Wednesday 19 December 2007

Hairline craic

Tragically, the deeply meaningful work of writing Christmas cards has to be put aside so that I can respond to a request to write something amusing for my favourite local newspaper, to fill a gap in the business pages on a day when one can be fairly sure that no-one will be looking at the business pages anyway.

Why do people always want you to be funny when you are feeling thoroughly miserable? It works the other way around, too. Send me to a funeral and I immediately start thinking of jokes, and tend to start giggling uncontrollably. I have to disguise it as grief-induced hysteria.

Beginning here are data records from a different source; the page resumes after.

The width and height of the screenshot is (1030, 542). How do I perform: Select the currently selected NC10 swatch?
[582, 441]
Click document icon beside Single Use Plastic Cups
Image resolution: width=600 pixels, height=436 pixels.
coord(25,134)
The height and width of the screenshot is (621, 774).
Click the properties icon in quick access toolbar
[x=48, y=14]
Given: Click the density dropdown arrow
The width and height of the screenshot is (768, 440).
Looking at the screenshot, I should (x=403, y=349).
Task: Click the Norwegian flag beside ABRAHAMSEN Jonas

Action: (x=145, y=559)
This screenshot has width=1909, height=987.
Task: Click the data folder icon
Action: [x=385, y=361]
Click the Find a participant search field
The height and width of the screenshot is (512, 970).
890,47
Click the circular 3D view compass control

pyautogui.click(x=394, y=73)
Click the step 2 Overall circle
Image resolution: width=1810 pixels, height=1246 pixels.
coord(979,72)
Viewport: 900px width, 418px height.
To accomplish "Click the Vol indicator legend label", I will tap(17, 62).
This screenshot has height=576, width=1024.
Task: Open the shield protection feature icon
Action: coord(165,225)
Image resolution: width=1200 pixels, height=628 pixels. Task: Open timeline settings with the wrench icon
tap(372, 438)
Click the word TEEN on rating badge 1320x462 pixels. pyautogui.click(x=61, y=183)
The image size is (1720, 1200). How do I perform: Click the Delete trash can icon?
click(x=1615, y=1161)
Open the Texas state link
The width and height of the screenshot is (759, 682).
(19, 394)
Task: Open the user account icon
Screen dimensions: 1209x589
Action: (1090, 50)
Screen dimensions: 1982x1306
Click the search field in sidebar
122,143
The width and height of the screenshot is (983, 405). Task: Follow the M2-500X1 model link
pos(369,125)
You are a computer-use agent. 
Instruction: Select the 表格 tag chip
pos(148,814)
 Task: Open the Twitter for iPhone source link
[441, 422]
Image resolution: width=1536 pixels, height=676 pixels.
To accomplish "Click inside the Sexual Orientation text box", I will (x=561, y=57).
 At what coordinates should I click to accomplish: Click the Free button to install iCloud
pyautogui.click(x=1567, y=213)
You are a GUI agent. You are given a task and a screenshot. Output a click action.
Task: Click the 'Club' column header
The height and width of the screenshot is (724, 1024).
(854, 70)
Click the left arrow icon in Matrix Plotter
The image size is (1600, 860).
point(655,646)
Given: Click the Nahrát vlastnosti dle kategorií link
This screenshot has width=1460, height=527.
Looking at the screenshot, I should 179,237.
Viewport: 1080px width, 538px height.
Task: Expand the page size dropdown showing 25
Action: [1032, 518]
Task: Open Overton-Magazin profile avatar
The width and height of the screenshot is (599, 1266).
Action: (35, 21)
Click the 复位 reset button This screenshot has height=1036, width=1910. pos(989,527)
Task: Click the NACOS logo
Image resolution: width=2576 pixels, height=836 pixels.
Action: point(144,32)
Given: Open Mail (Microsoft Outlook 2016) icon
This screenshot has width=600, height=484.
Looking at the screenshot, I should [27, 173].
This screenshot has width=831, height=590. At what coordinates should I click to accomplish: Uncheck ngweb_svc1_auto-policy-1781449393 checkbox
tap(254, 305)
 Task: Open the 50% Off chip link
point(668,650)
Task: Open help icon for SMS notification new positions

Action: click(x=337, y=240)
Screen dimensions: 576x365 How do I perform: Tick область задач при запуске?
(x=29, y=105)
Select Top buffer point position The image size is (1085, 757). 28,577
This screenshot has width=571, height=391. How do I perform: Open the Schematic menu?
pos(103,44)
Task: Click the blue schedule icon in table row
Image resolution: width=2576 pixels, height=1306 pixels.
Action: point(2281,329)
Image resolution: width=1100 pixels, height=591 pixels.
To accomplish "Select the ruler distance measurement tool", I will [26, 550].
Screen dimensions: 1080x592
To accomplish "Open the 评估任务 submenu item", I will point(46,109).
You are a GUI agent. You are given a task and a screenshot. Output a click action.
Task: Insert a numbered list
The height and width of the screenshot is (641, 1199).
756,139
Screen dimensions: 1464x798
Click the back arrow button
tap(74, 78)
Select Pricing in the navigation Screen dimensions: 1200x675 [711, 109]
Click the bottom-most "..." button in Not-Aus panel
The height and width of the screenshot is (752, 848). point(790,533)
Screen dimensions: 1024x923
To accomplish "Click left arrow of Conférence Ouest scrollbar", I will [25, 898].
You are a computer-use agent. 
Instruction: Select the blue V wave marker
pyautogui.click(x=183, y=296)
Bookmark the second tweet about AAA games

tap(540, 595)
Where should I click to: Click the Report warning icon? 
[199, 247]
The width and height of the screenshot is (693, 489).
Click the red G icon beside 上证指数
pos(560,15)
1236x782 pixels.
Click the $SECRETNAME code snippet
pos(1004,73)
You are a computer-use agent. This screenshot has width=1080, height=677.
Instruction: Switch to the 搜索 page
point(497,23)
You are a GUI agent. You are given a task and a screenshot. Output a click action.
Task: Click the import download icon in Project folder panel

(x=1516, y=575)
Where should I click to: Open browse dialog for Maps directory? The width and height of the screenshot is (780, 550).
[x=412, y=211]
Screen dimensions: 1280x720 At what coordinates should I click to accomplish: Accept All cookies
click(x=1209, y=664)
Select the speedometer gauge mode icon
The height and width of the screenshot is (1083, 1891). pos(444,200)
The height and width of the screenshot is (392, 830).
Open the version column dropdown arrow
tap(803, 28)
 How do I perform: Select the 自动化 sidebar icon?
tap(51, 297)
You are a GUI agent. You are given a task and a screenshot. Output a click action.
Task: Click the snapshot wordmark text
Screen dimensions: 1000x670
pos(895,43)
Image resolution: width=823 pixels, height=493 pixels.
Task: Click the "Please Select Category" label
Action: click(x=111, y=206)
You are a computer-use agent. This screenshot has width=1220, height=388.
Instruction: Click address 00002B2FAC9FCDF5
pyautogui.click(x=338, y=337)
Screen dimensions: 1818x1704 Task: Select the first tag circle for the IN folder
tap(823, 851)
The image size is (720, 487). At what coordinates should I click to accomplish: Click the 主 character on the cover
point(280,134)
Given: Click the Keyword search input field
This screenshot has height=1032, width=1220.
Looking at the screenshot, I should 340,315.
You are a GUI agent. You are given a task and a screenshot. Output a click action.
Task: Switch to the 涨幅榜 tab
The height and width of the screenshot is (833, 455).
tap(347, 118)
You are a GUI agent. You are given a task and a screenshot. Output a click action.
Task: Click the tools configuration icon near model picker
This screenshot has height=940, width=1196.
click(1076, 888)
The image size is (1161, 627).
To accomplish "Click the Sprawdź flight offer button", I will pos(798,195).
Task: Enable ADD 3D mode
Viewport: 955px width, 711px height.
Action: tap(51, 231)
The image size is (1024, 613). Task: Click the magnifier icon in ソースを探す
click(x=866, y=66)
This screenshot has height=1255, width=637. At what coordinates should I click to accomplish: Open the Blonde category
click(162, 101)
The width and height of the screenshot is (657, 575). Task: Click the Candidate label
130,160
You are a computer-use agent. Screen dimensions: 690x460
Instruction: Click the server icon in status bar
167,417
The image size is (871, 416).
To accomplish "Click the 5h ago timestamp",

Then in the afternoon I have to drive to Newcastle to have my hair cut by the Best Hairdresser in the North East, if not the World. [Pause to place mental bet with self on how long it will be before he reads this and asks me to mention his name and phone number.] I used to get my hair cut in Alnwick for £6, which was clearly dead posh because the going rate for a men’s haircut in Alnwick is a fiver. Then I started going to a place with a Royal Warrant near my club in London, which cost six times as much. It wasn’t six times as good, but it was appreciably better and you got to share the place with a marginally more notorious type of customer. I had that Sir John Major in the next chair once. I mentioned it over lunch afterwards and my companion said “That would doubtless explain why your hair looks exactly like John Major’s”, which put me off a bit.

At this point my aunt told me that I should go to the Best Hairdresser in the North East, who had been attending to her own perm every week since Harold Wilson was Prime Minister. So I gave him a try, and liked it. That’s me sorted until he retires or dies, then. Unless someone opens one of those legendary topless hairdressers in the area, and I don’t mean one that specializes in shaving the top of your head.

I do regret never trying one hairdresser: Denny’s Barber Shop in Liverpool, which I used to pass regularly on the taxi journey from Lime Street Station to visit a client. His slogan, proudly painted across the front of the shop, was “It’ll be all right when it’s washed”. It always struck me as the absolute epitome of Scouse self-deprecation.

Though, of course, as I always observe about myself, having a taste and a talent for self-deprecation does not guarantee that you are not actually crap at your job.